Vergil renders her mute.

Le Guin has now given her a voice.

In terms of presentation, Le Guin’s Lavinia occupies middle ground. It is not the epic ground of heroes and jealous gods that is the backbone of Vergil’s Aeneid. The gods in Lavinia have lost their mythic stature. They are now gods of woods, auguries, the hearth, the storehouse. Gods that are a backbone of life but not humanized master movers. Nor is this book a realist exploration of barbaric bronze age peoples, based in what little archaeology, anthropology and the stories, myths, and lies which is all the historians have of the age. Middle ground. Barbarous yes, but gentled. Epic heroes, not quite, but these are the root cultures which founded Rome. And the seeds of that coming glory are present.
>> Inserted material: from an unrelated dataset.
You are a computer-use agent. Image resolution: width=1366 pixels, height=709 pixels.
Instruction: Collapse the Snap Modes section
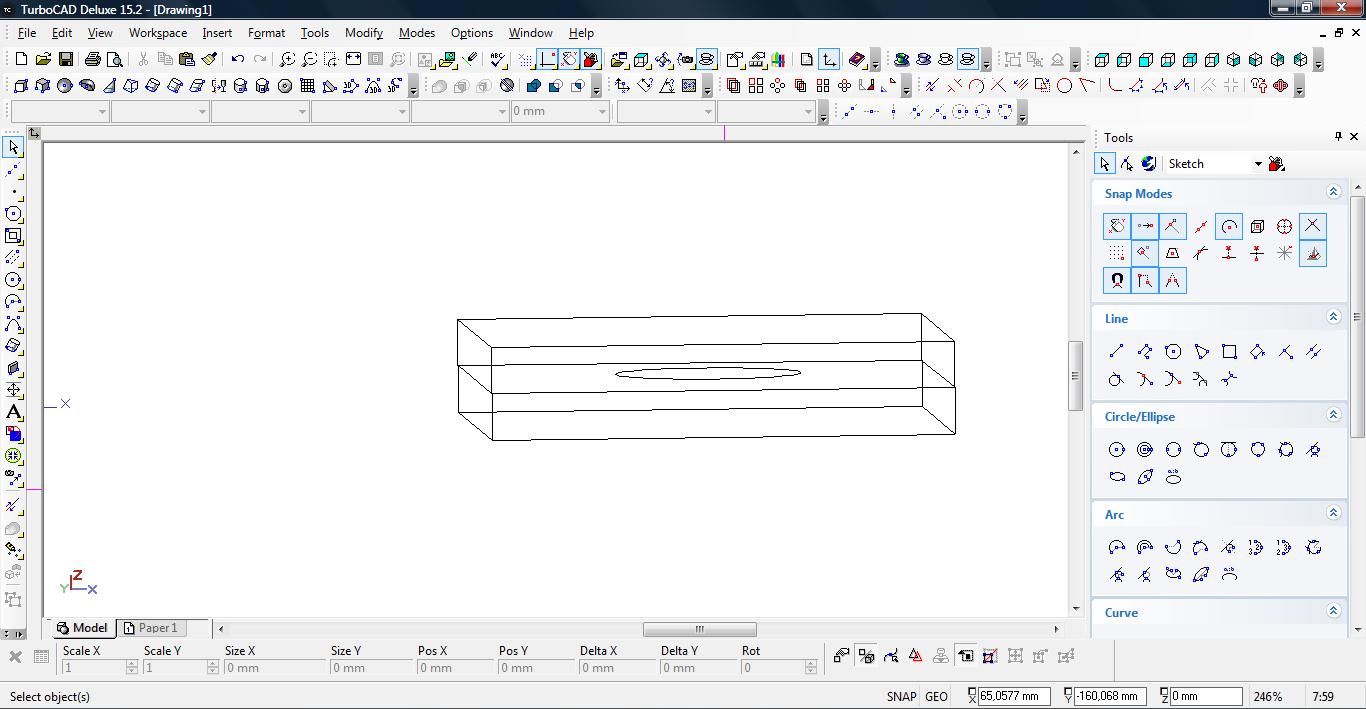coord(1333,192)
As the novel opens and we are drawn into this culture, we quickly see the parallels between two well known Greek ladies: Helen and Cassandra. Like Helen, a war is found over her. Helen gave of herself, Lavinia withheld herself. Like Cassandra, Lavinia had foresight. But instead of speaking and not being believed, Lavinia keeps the knowledge to herself. Lavinia has to act this way since the poet gave her no lines in his poem. For in vision quests performed at a sacred sulfur spring, Lavinia meets the dying Vergil. He is a shade, a shadow, filled with grief over his poem which is unfinished and incomplete. He morns his lack of attention concerning Lavinia. It is from Vergil that Lavinia learns her future, the long litany of deaths which are committed in her name, and the knowledge of a son which is a sire to kings, which lead to the greatness of Rome.

To me, Lavinia’s relationship to the poet Vergil and her knowledge that she is a character in his poem is the most interesting aspect of the book. Lavinia is bound by the limitations Vergil gives her, but fills that space with life, her life; the life of a daughter of a king, wife to the exiled Trojan Aeneas, who has taken up kingship in what will become Italy, mother and grandmother to kings. She is a queen. Since Vergil gave her no lines, little life and no death, in the end Lavinia too does not die. Her body passes but Lavinia lingers in the quiet places of her country. Her immortality is forever linked to the written word of the poet. While Vergil’s words live, Lavinia lives. While Le Guin’s words live, Lavinia lives.

Highly recommended.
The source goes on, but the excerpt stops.